━━ PROVIDED INFORMATION

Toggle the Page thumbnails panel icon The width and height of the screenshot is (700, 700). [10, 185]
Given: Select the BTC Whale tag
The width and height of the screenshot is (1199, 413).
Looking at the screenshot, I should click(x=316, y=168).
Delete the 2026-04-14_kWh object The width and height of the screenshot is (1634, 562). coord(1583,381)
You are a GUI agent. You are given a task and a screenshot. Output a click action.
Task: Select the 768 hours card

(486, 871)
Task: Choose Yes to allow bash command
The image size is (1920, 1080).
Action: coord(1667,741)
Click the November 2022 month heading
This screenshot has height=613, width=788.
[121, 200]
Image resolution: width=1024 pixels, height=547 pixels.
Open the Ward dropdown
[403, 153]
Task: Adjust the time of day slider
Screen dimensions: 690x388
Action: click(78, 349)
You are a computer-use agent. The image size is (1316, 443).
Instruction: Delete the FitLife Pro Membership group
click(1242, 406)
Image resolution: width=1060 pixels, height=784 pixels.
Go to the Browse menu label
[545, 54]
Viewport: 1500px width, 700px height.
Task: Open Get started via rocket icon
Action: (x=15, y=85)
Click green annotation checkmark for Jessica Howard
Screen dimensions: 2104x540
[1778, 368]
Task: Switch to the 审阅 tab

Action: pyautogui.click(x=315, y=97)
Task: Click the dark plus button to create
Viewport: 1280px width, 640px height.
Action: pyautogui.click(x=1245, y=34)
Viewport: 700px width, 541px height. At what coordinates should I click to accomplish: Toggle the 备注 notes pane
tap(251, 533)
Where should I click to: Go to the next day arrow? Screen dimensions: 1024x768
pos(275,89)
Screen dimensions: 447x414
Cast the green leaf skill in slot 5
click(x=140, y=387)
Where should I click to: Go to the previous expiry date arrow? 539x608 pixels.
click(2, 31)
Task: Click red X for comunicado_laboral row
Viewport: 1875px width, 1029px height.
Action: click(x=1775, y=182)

━━━━

HOW TO COMPLETE THIS TASK
Report every line of the data above that contains the string "agent" by copying it in full.

WRITTEN SOLUTION
You are a GUI agent. You are given a task and a screenshot. Output a click action.
You are a computer-use agent. The image size is (1316, 443).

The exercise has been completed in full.